Technische Läuterung der Welt, letzte Etappe des alten sektiererischen Puritanismus der Nachfahren der May Flower, die an der Ostküste landeten und sodann ihren Weg quer durch den Kontinent erzwangen bis zur großen kalifornischen Spalte, in der Gewißheit, daß man "den alten Menschen abstreifte" je weiter man sich vom alten ländlichen Europa entfernte und der zukünftigen Ewigkeit, in der der "neue Mensch" aus einer Verbindung von Körpern und Technologien geboren werden sollte näher kam, wenngleich es dafür wie in der Bibel zwar viele Berufene aber nur wenige Auserwählte gibt. (2)

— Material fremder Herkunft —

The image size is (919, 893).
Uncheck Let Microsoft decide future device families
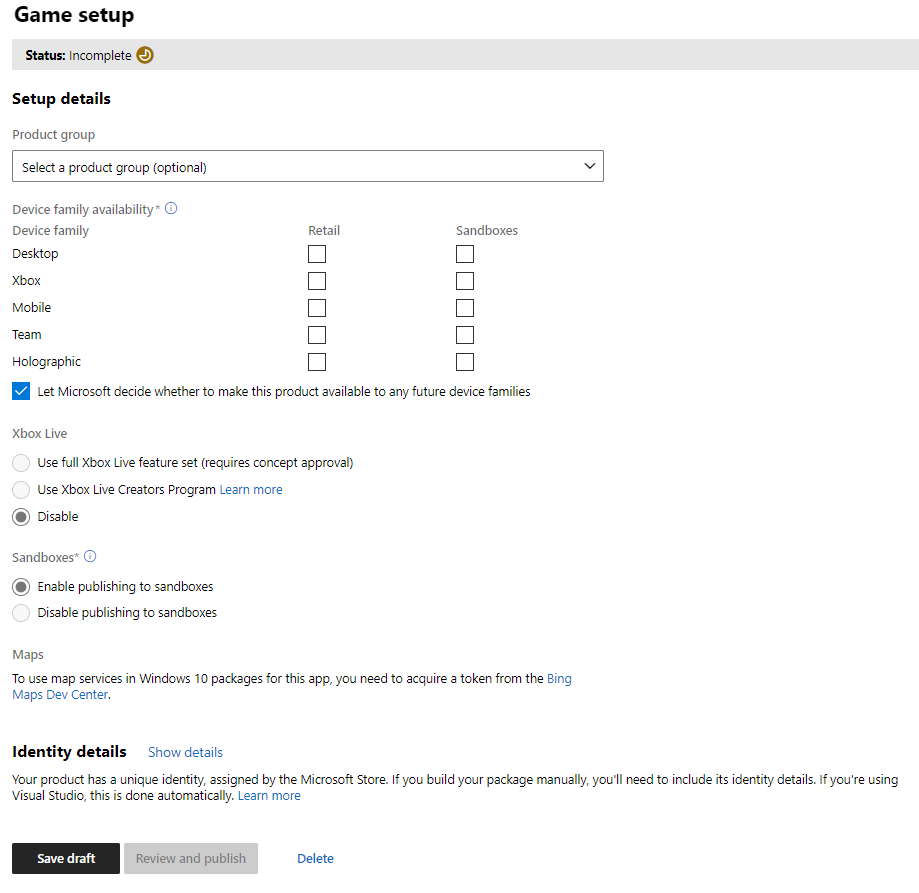coord(21,392)
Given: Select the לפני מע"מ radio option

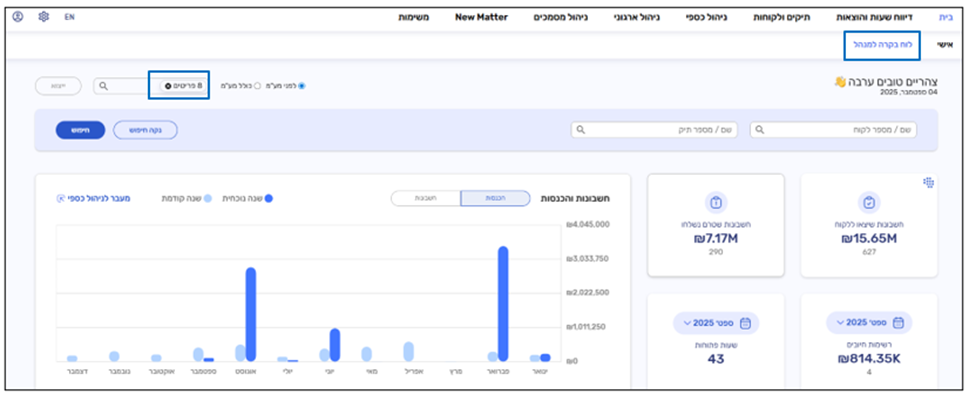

"Are you a transhuman?" fragen die Propheten der Westküste, Hohepriester der Exozentration, Cyberpunk, paradoxe Prediger oder Schüler von Nietzsche oder Heidegger. "Too modern for words!" Die Erfolge der Ankündigung, die zugleich spezielle Erfolge im Dienste des Marketings weltweiter Anschlüsse sind, können nicht mehr lange darüber hinwegtäuschen – die Technokultur dieses surrealistischen Jahrhunderts tritt in ihre Endphase ein. (3)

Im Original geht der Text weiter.